What Now for Internet Piracy?

So SOPA is to be kicked into the long grass which means it is at least postponed if not killed altogether. For those who have not been following the Stop Online Piracy Act debate, this is the bill proposed by a U.S Republican Representative to expand the ability of U.S. law enforcement to fight online trafficking in copyrighted intellectual property (IP) and counterfeit goods. Supporters of SOPA said it would protect IP as well as the jobs and livelihoods of people (and organisations) involved in creating books, films music, photographs etc. Opponents reckoned the legislation threatened free speech and innovation and would enable law enforcement officers to block access to entire internet domains as well as violating the First Amendment. Inevitably much of the digerati came out in flat opposition of SOPA and staged an internet blackout on 18th January where many sites “went dark” and Wikipedia was unavailable altogether. Critics of SOPA cited that the fact the bill was supported by the music and movie industry was an indication that it was just another way of these industry dinosaurs protecting their monopoly over content distribution. So, a last minute victory for the new digital industry over the old analogue one?And yet…

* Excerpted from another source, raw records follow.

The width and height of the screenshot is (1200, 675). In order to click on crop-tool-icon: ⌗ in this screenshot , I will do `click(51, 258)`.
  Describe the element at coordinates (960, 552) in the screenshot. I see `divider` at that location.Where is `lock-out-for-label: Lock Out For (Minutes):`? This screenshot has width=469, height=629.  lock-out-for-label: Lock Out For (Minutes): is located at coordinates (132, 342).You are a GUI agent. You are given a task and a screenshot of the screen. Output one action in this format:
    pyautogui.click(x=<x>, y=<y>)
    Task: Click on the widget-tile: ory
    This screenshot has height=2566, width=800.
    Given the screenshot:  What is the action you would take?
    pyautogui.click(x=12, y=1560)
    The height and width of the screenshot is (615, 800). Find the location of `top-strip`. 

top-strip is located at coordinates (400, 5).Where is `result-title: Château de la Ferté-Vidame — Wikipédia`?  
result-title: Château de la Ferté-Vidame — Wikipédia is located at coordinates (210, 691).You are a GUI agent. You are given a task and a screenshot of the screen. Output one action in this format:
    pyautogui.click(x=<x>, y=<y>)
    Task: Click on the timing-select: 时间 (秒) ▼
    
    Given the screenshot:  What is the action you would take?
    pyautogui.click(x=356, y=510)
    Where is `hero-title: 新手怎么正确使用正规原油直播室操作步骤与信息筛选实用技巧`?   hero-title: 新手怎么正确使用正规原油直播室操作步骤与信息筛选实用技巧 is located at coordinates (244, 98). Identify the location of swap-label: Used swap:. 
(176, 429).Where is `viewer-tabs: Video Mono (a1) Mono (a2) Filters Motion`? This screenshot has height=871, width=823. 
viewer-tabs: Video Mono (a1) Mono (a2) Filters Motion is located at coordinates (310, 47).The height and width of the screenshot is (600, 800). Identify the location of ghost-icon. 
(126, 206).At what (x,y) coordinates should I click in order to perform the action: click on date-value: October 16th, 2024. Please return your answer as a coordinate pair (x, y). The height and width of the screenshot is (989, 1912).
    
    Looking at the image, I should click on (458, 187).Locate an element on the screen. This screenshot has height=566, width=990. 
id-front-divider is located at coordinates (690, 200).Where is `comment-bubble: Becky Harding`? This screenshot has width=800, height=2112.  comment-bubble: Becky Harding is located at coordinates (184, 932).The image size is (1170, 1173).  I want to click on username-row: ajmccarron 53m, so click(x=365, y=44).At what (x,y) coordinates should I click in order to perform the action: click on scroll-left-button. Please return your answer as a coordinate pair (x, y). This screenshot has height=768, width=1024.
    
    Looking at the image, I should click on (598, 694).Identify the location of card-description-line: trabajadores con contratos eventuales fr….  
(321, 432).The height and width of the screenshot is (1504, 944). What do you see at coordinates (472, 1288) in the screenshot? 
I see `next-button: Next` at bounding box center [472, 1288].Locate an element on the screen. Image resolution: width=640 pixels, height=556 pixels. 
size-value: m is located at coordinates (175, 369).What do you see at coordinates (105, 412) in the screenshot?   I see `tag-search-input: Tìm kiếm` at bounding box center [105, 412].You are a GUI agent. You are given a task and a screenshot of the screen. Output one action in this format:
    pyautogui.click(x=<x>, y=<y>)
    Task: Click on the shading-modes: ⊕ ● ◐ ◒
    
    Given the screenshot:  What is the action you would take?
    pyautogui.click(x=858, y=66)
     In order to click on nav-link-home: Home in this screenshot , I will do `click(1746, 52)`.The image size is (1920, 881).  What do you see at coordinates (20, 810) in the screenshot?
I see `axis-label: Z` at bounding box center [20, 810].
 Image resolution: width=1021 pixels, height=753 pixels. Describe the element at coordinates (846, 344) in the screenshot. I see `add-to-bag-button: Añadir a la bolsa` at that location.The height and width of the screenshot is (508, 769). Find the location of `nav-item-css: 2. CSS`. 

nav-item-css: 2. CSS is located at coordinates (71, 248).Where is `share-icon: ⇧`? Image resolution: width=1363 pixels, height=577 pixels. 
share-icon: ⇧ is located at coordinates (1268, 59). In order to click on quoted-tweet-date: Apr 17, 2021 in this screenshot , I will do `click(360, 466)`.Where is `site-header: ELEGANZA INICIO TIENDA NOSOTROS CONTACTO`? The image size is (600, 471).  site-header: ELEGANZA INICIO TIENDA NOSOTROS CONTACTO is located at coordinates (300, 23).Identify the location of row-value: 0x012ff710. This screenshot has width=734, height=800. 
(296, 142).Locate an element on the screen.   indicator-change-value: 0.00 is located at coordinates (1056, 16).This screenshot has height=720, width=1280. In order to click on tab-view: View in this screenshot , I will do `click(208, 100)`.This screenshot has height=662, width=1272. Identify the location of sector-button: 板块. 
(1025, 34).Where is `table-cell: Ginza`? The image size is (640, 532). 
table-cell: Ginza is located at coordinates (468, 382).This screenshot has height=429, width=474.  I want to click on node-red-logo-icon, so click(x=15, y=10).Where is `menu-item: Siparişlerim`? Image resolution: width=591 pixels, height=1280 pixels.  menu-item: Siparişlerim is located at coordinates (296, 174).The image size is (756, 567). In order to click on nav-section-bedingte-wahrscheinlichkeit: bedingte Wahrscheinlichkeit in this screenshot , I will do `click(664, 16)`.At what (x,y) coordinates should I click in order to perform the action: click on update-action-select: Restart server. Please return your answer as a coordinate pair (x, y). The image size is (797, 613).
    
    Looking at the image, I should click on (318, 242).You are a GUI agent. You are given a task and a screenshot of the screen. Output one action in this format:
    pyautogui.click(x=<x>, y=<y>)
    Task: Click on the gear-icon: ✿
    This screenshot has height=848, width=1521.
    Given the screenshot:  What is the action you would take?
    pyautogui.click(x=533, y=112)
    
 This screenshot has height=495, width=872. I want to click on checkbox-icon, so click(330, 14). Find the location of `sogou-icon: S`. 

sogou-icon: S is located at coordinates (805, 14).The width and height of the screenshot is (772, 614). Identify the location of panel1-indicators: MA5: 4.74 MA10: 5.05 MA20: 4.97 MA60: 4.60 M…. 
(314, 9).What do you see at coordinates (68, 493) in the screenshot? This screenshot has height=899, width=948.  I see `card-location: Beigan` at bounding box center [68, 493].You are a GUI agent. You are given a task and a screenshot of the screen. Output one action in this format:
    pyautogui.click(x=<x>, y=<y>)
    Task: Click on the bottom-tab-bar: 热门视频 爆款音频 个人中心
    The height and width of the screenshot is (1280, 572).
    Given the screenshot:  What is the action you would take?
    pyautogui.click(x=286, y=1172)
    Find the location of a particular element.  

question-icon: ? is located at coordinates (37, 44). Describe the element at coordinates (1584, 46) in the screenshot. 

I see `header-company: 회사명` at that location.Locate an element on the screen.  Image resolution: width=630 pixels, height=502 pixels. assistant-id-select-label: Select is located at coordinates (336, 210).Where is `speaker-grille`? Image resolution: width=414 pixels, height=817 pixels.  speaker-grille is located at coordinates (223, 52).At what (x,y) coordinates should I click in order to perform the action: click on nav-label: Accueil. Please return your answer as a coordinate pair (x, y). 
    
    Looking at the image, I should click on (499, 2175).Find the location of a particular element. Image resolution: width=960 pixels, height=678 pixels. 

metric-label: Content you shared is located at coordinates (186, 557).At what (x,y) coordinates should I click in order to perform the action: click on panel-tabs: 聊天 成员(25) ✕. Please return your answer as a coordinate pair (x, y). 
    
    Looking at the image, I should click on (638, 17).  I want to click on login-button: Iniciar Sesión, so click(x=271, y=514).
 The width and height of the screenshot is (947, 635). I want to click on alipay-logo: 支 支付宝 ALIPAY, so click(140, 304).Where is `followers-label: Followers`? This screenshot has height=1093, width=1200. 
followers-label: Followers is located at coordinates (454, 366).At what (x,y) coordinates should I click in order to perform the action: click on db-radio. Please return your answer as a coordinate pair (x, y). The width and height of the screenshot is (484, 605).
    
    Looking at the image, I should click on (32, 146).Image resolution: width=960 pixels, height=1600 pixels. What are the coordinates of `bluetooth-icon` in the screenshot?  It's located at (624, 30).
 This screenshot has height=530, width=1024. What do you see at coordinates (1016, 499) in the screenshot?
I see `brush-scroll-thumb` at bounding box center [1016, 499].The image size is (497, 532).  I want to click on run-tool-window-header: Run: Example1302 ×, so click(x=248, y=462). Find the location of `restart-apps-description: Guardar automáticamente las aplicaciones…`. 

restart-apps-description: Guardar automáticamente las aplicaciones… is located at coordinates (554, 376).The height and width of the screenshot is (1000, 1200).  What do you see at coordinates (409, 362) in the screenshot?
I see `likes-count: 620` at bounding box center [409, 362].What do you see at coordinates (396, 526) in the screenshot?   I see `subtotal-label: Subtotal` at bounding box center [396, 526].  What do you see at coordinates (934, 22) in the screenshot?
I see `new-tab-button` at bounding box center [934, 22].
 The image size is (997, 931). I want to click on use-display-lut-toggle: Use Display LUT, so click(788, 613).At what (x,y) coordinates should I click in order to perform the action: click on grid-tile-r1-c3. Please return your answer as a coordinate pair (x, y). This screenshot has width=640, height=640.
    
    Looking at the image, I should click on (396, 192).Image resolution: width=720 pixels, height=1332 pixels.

Check out this TED talk by digital commentator Clay Shirky called Why SOPA is a bad idea. Shirky in his usual compelling way puts a good case for why SOPA is bad (the talk was published before the recent announcement on the bill being postponed) but the real interest for me in this talk was from the comments about it. There are many people saying yes SOPA may be a bad bill but there is nonetheless a real problem with content being given away that should otherwise be paid for and that content creators (whether they be software developers, writers or photographers) are simply losing their livelihoods because people are stealing their work. Sure, there are copyright laws that are meant to prevent this sort of thing happening but who can really chase down the web sites and peer-to-peer networks that “share” content they have not created or paid for? SOPA may have been a bad bill and really have been about protecting the interests of large corporations who just want to carry on doing what they have always done without having to adapt or innovate. However without some sort of regulation that protects the interests of individuals or small start-ups wishing to earn a living from their art, killing SOPA has not moved us forward in any way and certainly not protected their interests. Unfortunately some sort if internet regulation is inevitable.

For a historical perspective of why this is likely to be so, see the TED talk by the Liberal Democrat Paddy Ashdown called The global power shift. Ashdown argues that “where power goes governance must follow” and that there is plenty of historical evidence showing what happens when this is not the case (the recent/current financial meltdown to name but one).

So SOPA may be dead but something needs to replace it and if we are to get the right kind of governance we must all participate in the debate else the powerful special interest groups will get their own way. Clay Shirky argued that if SOPA failed to be passed it would be replaced by something else. Now then is our chance to ensure that whatever that is, is right for content creators as well as distributors.